In Python, threads are real system threads and are managed by the operating system.

But CPython, the standard Python implementation, is not thread-safe, so the [Global Interperter Lock (**GIL**)](http://www.dabeaz.com/GIL) allows only one thread to execute at any given time. Therefore, the main benefit from threading is that one waiting job (I/O, sleep, waiting for user event) doesn't block other jobs from running.
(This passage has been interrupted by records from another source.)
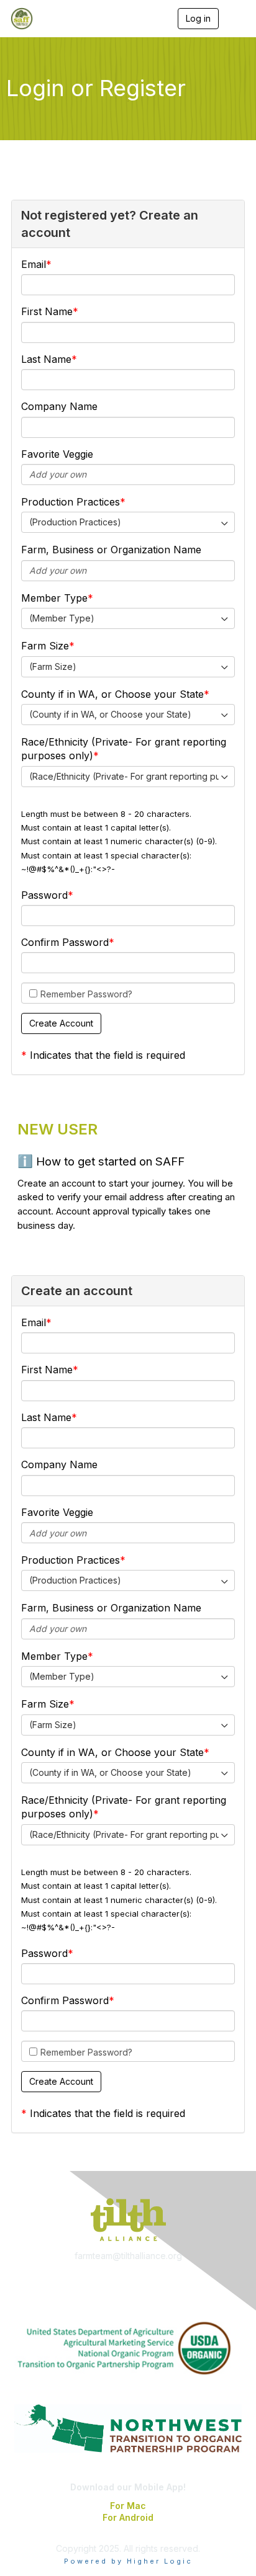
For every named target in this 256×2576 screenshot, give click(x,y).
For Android (128, 2517)
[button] (61, 1023)
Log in (198, 18)
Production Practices (70, 502)
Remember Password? (86, 994)
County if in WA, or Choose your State (112, 694)
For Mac (128, 2505)
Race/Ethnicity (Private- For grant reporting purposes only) (123, 749)
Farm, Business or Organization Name (111, 549)
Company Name (59, 406)
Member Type (54, 598)
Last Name (46, 359)
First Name (47, 311)
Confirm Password (65, 942)
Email (33, 264)
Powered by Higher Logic (128, 2561)
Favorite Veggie (57, 454)
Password (44, 895)
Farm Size (45, 646)
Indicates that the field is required (107, 1055)
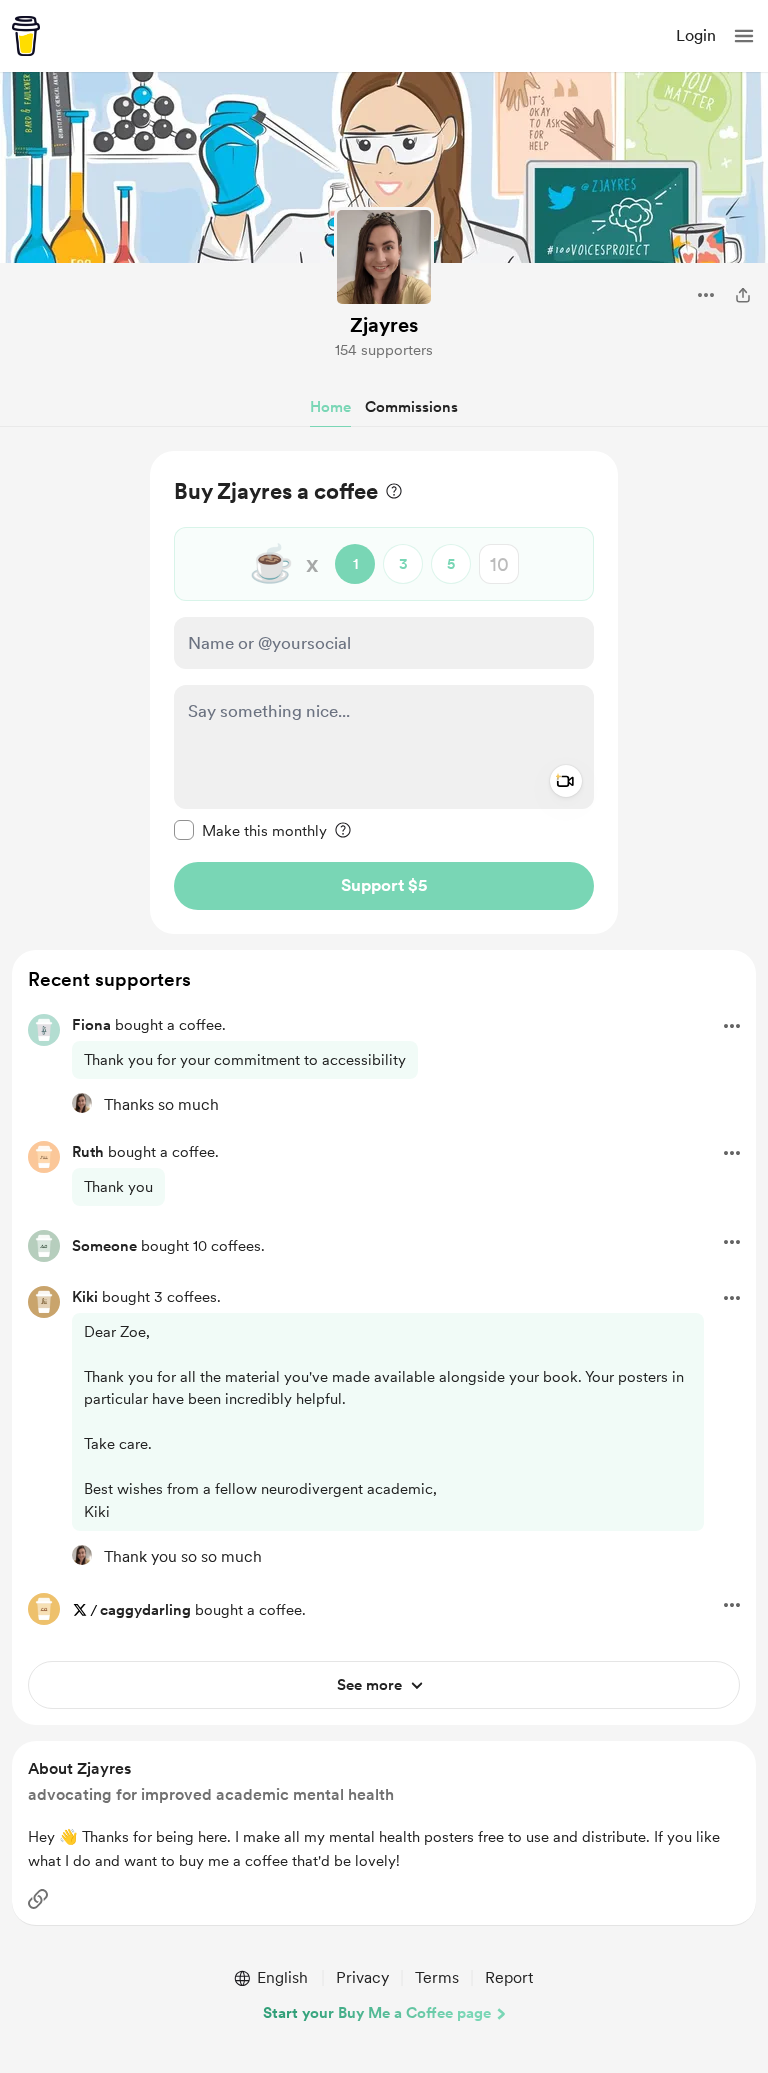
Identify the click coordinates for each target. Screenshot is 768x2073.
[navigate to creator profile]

Or as the saying goes, threads are good for doing nothing: waiting mostly.

## Simple example

A worker thread that counts from 1 to 10, waiting one second between numbers, but doesn't block the main thread that counts from 11 to 20 (also waiting). 

We use the [threading](https://docs.python.org/3.5/library/threading.html) module from the standard library.

In [1]:
import threading
import time

def task(start, end):
    for i in range(start, end):
        print(" {} ".format(i), end="", flush=True)
        time.sleep(1)

worker = threading.Thread(target=task, args=(1, 10)) # not the main thread
worker.start()
task(11, 20) # the main thread
worker.join()
# the threads interrupt each other, one stops while the other runs
# this is *not* an example for multi-threading

 1  11  12  2  13  3  14  4  15  5  6  16  7  17  18  8  9  19 

### I/O bounded programs

When we do any kind of I/O, the GIL is released as soon as control is given to the OS or to lower-level C code. So threads are great for concurrency in I/O bounded programs, because as one thread waits for I/O, other threads can go on doing their jobs, as the GIL is released. This is true as long as I/O is not very quick and there are not too many concurrent jobs; if there are many concurrent short jobs, they will start a [GIL war](http://www.dabeaz.com/GIL/), which is bad for performence.
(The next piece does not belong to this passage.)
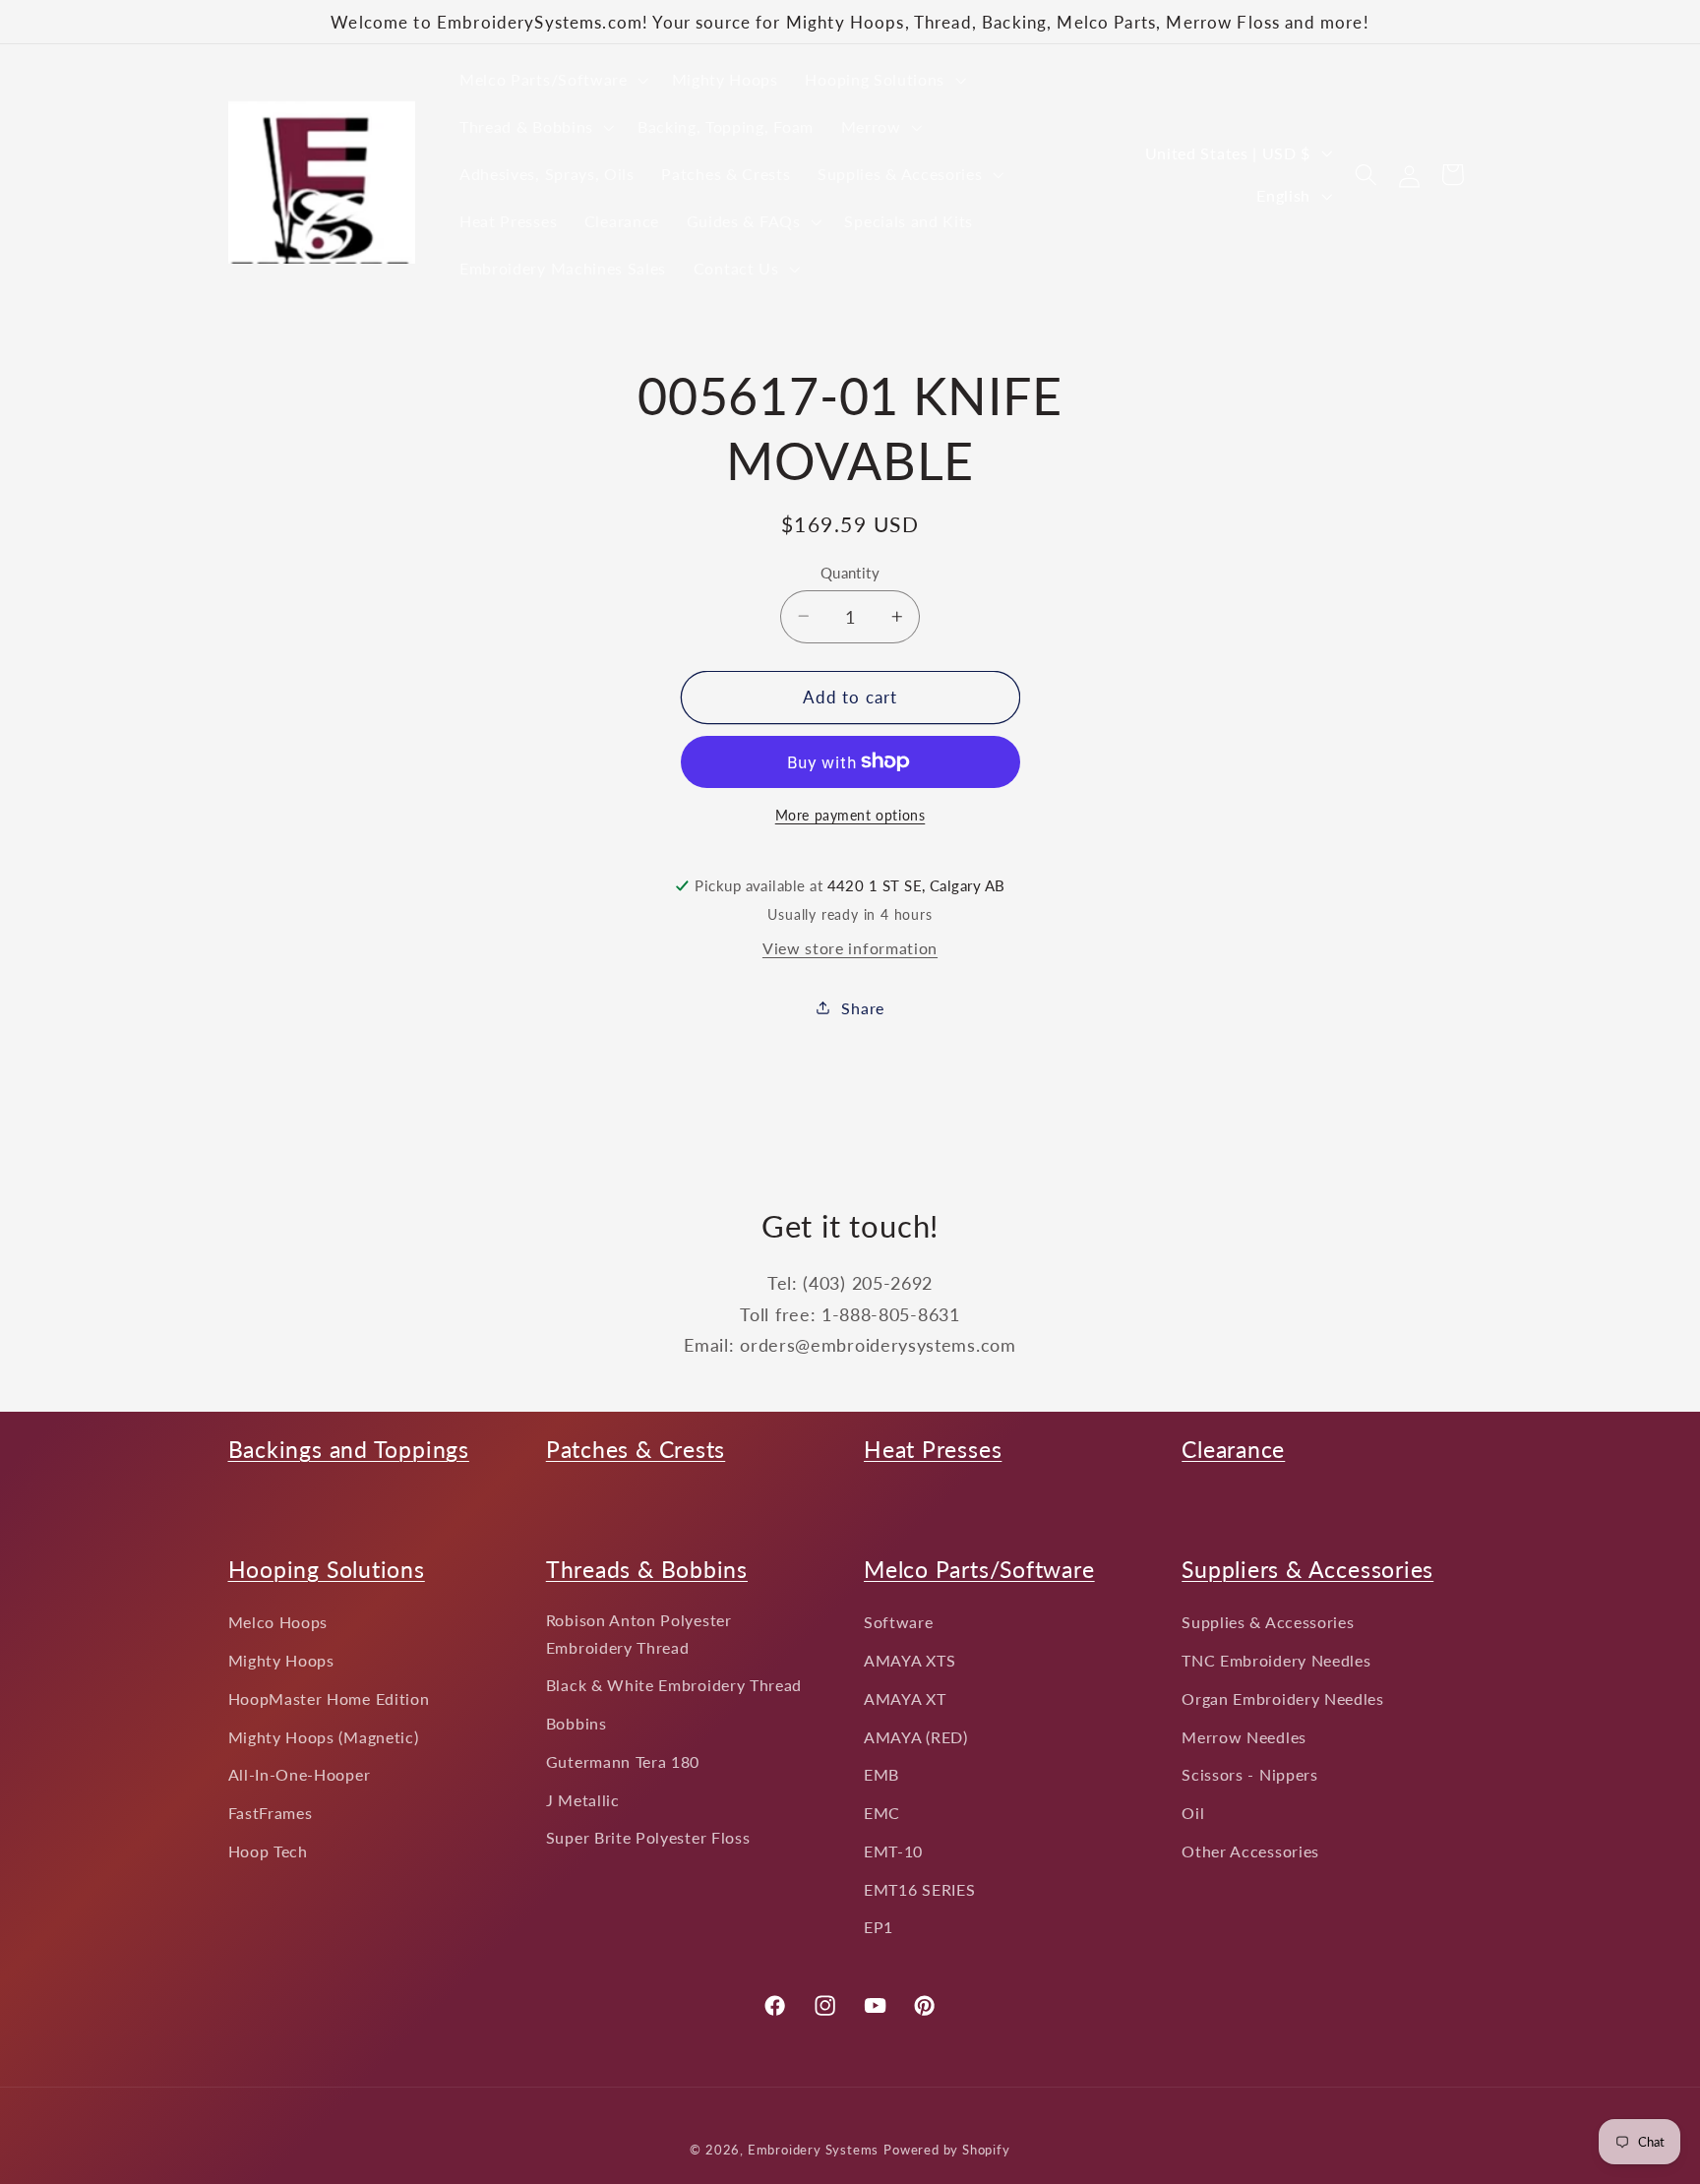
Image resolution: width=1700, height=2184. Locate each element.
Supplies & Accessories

Let's start with a synchrounous program that reads books from the Gutenberg project and finds the most common word. Finding the most common word takes a while, but a lot less than reading the data from the web, so this is definately an I/O-bounded program.

In [2]:
from collections import Counter # a dict for counting
import urllib.request # for opening URLs
import time

We download and parse a [set of stop words](https://github.com/Alir3z4/stop-words/raw/25c6a0aea665871e887f155b883e950c3743ce50/english.txt) not to be included in the analysis:

For this we use `urlopen` which opens a remote URL as if it was a file, allowing us to read line-by-line. We then `decode` each line, as `urlopen` reads data as `bytes` rather than `str`, and `decode` wil decode those bytes to a string. 
We then use `strip` to remove whitespace. `words` is therefore a generator expression on the single lines in the URL, each a word; we thus consume the generator with the constructor of `frozenset`, an immutable set.

In [4]:
stop_words_url = 'https://github.com/Alir3z4/stop-words/raw/25c6a0aea665871e887f155b883e950c3743ce50/english.txt'

with urllib.request.urlopen(stop_words_url) as f:
    words = (line.decode().strip() for line in f)
    stop_words = frozenset(words) # frozenset is an immutable set of unique elements

print(list(stop_words)[:5])

['theirs', 'are', 'its', "let's", 'his']


We will read a bunch of books (see `names`) and parse them for the most common word (`most_common_word`).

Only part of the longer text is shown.